Today at the official opening of the APIcon 2014 conference, Uri Sarid CTO of MuleSoft (parent company of ProgrammableWeb), challenged developers to think more about the great API unknown than perhaps better-known issues that are well on their way to finding resolutions.

The first issue that Sarid said needs more attention from the API community is how interfaces themselves are actually tested. He explained that it’s almost impossible to separate the implementation of an interface from the interface itself.

Next up Sarid said that hypermedia paths need a fair amount of additional work that should involve everything from tooling, to input-output dependency specifications. The ultimate hypermedia goal, said Sarid, should be to make it a lot easier for developers to “walk through” all the possibilities that any particular hypermedia API scenario might present.

Recognizing that, in lieu of better hypermedia tooling, Sarid also called for more work in the area of DRY Testing of APIs, which today provides a relatively brute force method for testing APIs.

Finally, Sarid said that given the demand for real-time API interactions there’s clearly a need for more research on how two-way APIs might actually be practically deployed. Sarid acknowledges that there is currently a lot of research being done in this area, but given the demand for this capability two-way APIs represent a major opportunity to expand the API economy.

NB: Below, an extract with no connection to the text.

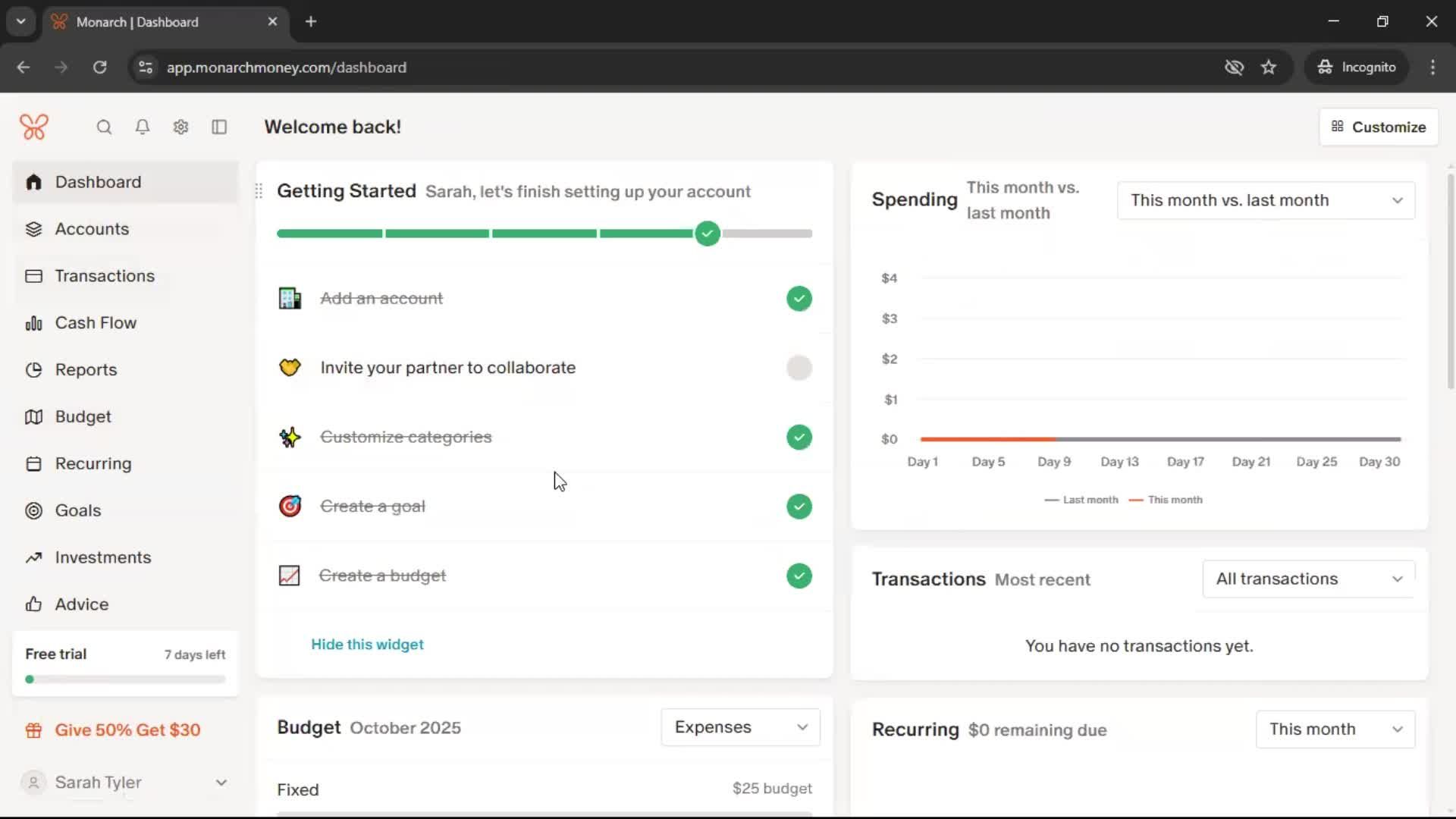This screenshot has width=1456, height=819.
Task: Open the search icon in top navigation
Action: pos(104,127)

While Sarid identified these areas as opportunities for further API exploration he noted that most of the areas that currently generate the most controversy are well on to their way to resolution.

Advances in API specifications such as RAML and Swagger, coupled with increased identification and reuse of patterns, are making it easier to consistently invoke APIs. While better understanding of how to implement version control and security are increasing API confidence.

At the same time, Sarid noted that multiple types of directories are making it easier to discover APIs and that even the controversy surrounding API copyrights will soon lead to a better understanding of what types of APIs should be used in various circumstances.

Clearly, the API economy is still in its infancy. But with each successive wave of both technical and business hurdles that are being overcome, the API economy gets stronger. The challenge facing developers now, says Sarid, is to not so much focus on the issues that generate the most headlines, but rather to start thinking through all the tasks that need to be resolved to make for a stronger API economy tomorrow.